Data supplied:

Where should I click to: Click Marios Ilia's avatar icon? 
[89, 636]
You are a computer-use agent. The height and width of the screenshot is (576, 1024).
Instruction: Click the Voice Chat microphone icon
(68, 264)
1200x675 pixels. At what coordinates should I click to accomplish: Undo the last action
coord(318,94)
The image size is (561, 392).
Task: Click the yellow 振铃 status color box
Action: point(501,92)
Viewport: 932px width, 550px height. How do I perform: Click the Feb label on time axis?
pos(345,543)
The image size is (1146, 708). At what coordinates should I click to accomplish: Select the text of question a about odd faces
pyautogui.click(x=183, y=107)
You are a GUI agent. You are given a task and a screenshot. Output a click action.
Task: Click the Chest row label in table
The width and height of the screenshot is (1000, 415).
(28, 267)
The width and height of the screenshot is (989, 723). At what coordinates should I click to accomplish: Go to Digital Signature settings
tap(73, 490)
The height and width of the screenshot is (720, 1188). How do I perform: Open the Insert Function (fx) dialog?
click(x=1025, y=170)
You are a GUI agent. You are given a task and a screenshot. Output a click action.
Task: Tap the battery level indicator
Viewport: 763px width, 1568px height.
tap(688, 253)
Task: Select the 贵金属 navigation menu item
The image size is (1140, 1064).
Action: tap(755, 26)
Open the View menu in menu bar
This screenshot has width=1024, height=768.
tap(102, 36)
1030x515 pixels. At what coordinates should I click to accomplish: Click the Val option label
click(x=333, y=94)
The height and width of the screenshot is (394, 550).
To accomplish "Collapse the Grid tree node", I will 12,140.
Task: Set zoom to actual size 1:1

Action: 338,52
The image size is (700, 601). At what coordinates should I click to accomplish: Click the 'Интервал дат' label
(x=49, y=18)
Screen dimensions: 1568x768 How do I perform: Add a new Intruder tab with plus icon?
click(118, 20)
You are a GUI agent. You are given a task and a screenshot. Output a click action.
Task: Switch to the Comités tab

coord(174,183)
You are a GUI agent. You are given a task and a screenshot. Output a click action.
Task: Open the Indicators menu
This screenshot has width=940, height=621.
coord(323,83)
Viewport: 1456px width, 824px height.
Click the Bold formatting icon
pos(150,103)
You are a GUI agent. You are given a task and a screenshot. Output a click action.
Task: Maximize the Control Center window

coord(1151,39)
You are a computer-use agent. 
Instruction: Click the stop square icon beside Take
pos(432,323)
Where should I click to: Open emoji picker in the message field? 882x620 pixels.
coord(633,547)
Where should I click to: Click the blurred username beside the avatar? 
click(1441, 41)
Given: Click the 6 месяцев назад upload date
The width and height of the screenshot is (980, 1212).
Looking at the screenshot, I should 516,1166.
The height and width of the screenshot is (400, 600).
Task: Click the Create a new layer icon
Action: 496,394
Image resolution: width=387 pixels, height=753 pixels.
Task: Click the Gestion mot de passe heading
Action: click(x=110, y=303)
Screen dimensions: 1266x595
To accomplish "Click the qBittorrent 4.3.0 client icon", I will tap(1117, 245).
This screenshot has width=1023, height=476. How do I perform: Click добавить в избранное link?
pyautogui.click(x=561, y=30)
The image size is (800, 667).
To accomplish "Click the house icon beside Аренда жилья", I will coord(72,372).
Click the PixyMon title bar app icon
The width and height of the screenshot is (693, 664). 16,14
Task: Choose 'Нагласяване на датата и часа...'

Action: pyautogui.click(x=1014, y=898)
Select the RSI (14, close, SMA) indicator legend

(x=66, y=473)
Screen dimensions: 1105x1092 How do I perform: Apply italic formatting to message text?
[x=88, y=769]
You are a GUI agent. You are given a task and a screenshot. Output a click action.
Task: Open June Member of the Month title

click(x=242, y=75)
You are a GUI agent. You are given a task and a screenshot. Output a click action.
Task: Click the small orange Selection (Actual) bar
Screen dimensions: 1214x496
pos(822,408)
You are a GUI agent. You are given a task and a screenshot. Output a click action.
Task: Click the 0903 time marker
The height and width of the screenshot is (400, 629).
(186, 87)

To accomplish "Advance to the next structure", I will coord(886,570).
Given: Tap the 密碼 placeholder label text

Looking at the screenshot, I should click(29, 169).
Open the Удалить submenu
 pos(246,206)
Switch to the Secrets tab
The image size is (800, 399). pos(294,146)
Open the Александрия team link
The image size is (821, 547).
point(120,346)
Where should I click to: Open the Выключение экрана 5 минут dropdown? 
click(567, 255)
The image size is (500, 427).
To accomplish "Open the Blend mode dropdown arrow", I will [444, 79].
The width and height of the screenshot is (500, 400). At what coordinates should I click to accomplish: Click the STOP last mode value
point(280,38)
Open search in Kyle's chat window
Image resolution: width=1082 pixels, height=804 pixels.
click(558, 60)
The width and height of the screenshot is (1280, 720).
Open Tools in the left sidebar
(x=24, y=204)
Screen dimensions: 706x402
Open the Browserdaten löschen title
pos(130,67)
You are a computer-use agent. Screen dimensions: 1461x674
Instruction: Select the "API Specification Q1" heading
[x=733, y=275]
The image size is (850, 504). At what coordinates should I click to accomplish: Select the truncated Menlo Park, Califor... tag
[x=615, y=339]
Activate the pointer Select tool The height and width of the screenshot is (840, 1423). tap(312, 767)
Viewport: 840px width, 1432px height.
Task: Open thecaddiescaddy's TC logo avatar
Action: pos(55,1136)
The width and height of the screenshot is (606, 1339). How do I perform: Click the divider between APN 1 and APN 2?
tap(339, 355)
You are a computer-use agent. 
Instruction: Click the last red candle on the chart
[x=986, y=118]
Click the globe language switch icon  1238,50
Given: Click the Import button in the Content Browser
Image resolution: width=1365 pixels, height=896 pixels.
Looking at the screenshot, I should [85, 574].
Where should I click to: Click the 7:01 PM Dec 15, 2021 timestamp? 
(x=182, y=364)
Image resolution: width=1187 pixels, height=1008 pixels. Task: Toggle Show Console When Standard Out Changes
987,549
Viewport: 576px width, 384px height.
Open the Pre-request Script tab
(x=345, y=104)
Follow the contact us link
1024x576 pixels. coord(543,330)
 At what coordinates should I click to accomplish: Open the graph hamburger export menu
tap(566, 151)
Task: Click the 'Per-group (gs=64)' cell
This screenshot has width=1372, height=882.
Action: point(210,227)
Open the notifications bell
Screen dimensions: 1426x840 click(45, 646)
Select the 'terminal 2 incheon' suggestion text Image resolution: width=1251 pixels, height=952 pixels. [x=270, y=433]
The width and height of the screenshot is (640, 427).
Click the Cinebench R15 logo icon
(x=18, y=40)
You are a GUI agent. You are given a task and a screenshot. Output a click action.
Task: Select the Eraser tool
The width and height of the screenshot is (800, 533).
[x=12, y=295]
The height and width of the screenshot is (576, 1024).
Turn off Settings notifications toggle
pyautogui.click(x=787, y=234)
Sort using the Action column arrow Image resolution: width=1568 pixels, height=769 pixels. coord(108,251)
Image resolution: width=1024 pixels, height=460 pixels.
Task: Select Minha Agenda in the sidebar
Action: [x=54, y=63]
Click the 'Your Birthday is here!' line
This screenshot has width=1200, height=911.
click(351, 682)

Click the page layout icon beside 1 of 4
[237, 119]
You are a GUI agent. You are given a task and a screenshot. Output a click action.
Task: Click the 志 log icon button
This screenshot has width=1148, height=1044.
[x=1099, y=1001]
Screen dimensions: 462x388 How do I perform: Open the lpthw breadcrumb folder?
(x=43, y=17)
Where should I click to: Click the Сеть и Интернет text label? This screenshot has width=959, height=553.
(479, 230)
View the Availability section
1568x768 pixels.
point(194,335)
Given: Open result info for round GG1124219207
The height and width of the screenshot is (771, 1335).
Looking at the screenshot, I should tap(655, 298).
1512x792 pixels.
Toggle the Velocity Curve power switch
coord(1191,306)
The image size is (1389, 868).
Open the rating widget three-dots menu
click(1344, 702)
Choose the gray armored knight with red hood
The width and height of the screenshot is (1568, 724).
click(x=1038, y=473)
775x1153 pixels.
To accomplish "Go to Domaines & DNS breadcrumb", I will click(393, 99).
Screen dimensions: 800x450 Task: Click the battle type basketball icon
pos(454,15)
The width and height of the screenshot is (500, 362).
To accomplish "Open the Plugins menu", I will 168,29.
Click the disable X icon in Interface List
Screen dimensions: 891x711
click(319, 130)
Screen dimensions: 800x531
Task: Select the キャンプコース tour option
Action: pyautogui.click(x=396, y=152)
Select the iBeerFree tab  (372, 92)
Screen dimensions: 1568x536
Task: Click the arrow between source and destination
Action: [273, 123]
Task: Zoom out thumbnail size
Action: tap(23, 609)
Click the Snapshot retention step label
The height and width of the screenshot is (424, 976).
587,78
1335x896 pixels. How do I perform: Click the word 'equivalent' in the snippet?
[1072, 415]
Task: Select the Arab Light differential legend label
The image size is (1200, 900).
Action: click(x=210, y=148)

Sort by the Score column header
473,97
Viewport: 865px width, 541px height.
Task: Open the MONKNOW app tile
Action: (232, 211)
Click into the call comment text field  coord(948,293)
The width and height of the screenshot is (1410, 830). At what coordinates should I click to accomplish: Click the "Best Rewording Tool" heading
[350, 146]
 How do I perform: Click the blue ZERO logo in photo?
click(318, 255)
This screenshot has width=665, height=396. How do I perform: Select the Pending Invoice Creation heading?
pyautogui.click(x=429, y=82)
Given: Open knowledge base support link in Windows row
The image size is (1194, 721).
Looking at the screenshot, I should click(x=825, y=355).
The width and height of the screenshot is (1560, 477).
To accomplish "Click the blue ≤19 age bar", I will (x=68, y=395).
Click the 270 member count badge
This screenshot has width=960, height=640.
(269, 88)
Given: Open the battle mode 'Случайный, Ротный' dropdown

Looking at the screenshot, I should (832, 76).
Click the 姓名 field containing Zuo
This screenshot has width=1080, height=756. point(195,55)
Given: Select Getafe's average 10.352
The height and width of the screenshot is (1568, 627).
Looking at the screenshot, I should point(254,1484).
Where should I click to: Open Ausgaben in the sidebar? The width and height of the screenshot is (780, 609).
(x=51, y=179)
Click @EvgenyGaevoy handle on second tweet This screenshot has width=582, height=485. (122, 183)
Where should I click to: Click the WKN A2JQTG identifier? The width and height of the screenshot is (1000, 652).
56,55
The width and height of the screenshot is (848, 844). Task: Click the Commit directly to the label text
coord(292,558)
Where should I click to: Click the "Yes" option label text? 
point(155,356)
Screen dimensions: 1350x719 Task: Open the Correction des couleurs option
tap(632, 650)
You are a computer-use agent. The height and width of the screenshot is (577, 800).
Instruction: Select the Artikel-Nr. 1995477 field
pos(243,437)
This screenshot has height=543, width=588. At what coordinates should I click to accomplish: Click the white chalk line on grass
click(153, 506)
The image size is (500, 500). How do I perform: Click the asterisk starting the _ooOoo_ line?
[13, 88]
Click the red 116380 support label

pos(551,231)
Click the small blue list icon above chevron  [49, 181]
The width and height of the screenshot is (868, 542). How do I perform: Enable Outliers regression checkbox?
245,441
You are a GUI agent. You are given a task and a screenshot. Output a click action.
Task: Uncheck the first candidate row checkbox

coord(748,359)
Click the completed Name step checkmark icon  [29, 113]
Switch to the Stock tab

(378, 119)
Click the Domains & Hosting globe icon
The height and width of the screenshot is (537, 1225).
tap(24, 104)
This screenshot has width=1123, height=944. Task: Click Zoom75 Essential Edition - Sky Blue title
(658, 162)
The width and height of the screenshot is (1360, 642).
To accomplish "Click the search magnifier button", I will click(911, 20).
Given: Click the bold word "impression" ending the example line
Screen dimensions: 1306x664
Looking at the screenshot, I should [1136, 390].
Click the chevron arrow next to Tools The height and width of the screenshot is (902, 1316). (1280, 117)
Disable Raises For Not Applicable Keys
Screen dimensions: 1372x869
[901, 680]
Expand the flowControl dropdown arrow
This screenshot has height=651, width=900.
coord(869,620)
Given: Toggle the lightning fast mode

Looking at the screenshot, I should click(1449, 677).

Activity: Only lines that contain the string "next" count; pick each one out of the records and copy it.

Answer:
To accomplish "Advance to the next structure", I will coord(886,570).
Click the chevron arrow next to Tools The height and width of the screenshot is (902, 1316). (1280, 117)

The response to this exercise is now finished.